Just yesterday, I cautioned against buying into individual model simulations a week or more into the future that simulate snow and questioned the merits of even showing them. They’re just not reliable.

Right on cue, this morning’s GFS model simulated significant snow accumulations in the region next Wednesday and Thursday. The European model, on the other hand, favors a modest amount of chilly rain that might mix with a bit of snow. Alternative simulations of these models known as ensemble members (these same model with their starting data tweaked) are all over the map (a sign of large uncertainty in the setup), but just a few are wintry, most are wet, and a few keep it dry.

Runs of the GFS model ensemble show a wide range of possibilities one week from now. (Penn State)

So in assessing long-range threats, it’s best to look at the whole universe of model runs, rather than picking just the one that shows snow and then running to the supermarket.

After considering all of the models, it’s then useful to think about what solutions makes most sense given the weather pattern and time of year.

Next week, the weather pattern isn’t ideal for a winter weather event, but not horrible either.

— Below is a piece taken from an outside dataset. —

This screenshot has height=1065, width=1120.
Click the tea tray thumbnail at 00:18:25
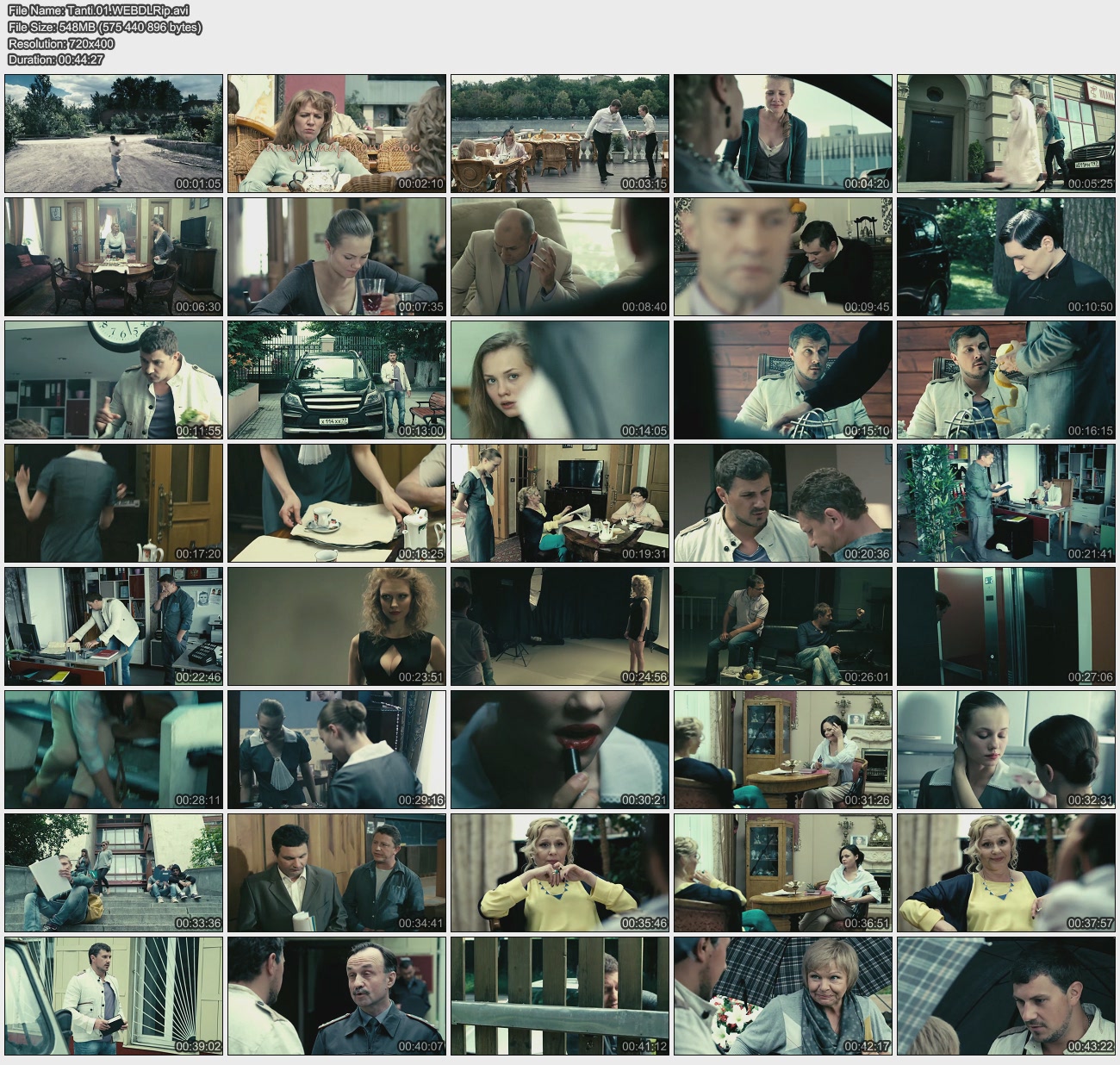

In short, it looks as if we’ll be transitioning from a hostile pattern for winter weather (negative PNA, positive NAO) to one which is neither hostile nor favorable (neutral PNA, neutral NAO).

A big question in this setup is whether enough cold air will drain southward by the time precipitation is beginning. In the winter, this question wouldn’t be so pivotal given more generous background cold.

In early-to-mid November, everything has to come together just right to get snow…hence it’s rare but not unheard of (recall the Veteran’s Day storm of 1987).

As we move ahead in the next few days, I’ll be paying attention to a couple key features that will be critical in determining whether wintry precipitation becomes a legitimate threat.

1) The strength and position of high pressure to the northwest: The high pressure system currently simulated by models is strong and impressive and, in those model runs showing wintry precipitation, it’s positioned to effectively funnel cold air into the D.C. area

2) The strength and position of an area of upper level low pressure: Ideally, we want to see a strong upper level low pressure system passing just to our south which would keep our low level winds from more of a cold, northerly direction while at the same time generating the lift required for significant precipitation.

CWG’s winter weather expert Wes Junker will share his thoughts on this set up tomorrow, provided it continues to show at least modest wintry potential.